Carenze farmaci, problema europeo, appello Pgeu: “Servono misure urgenti e coraggiose”

Carenze farmaci, problema europeo, appello Pgeu: “Servono misure urgenti e coraggiose”

Roma, 26 gennaio – Le carenze di farmaci preoccupano i farmacisti di tutta Europa. Il fenomeno,  che la sigla delle farmacie e dei farmacisti europei, il Pgeu, tiene da anni sotto osservazione redigendo appositi report annuali, sembra infatti in sensibile peggioramento e colpisce ormai tutti i Paesi e diverse classi di farmaci.

Le cattive notizie arrivano dal Medicine Shortages PGEU Survey-  2022 Results rilasciato nei giorni scorsi, che – oltre al generale aggravarsi della situazione – registra un‘impennata delle infezioni respiratorie che ha portato a una crescente domanda di antibiotici come l’amoxicillina, soprattutto per uso pediatrico,  che a causa dl le interruzioni delle forniture attualmente segnalate in alcuni Paesi non trovano adeguata risposta e generano criticità che – scrive il Pgeu in un comunicato stampa“richiedono azioni immediate e concrete”.

“La carenza di medicinali ha un impatto negativo sulla salute dei pazienti e costituisce anche un onere per il lavoro quotidiano dei farmacisti” spiega il Pgeu, aggiungendo che dalla sua survey emerge che ogni farmacia di comunità in Europa spende in media quasi 7 ore alla settimana gestendo le carenze e trovando soluzioni alternative per i pazienti, tempo che potrebbe essere dedicato ad altri compiti per migliorare la qualità delle cure.

 I farmacisti della comunità si stanno impegnando ulteriormente garantire la continuità delle cure e ridurre al minimo l’impatto negativo delle carenze sulla salute dei pazienti” commenta Il presidente del Pgeu, Koen Straetmans (nella foto) “ma il la situazione sta diventando sempre più complicata.
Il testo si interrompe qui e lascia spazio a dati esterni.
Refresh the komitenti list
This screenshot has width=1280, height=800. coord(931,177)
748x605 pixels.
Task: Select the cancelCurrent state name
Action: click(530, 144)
Le cause alla radice del problema sono diverse e complesse e includono la sempre maggiore globalizzazione della produzione farmaceutica, le strategie di prezzo e altre dinamiche di mercato, nonché l’attuale crisi delle materie prime – che colpisce anche i materiali da imballaggio come l’alluminio per blister o cartone indispensabili per la distribuzione”.

Ai responsabili politici dell’Unione europea e dei Paesi membri, il presidente del Pgeu chiede l’adozione di misure coraggiose e ambiziose per ottenere risultati efficaci affrontare il problema. È necessario concedere ai farmacisti maggiore flessibilità per trovare soluzioni alternative quando una medicina scarseggia in modo che possano gestire meglio la cura del paziente, sfruttando appieno le loro capacità, conoscenze ed esperienze”  afferma StraetmansÈ inoltre fondamentale migliorare la segnalazione, il monitoraggio e la comunicazione sulla carenza di medicinali ma anche fornire maggiori risorse all’Ema, l’Agenzia europea per i medicinali, per sviluppare attività di prevenzione e gestire le carenze in coordinamento con gli Stati membri”.

Il presidente del Pgeu chiede anche “lo sviluppo di meccanismi di ridistribuzione equa per i farmaci disponibili sul mercato europeo mercato ai pazienti che ne hanno più bisogno, indipendentemente dal Paese dell’Unione europea in cui vivono, soprattutto in tempi di crisi sanitaria” e conclude reclamando la necessità di “assicurare l’effettivo rispetto delle normative Ue e delle leggi nazionali relative agli obblighi di servizio pubblico degli attori della filiera”.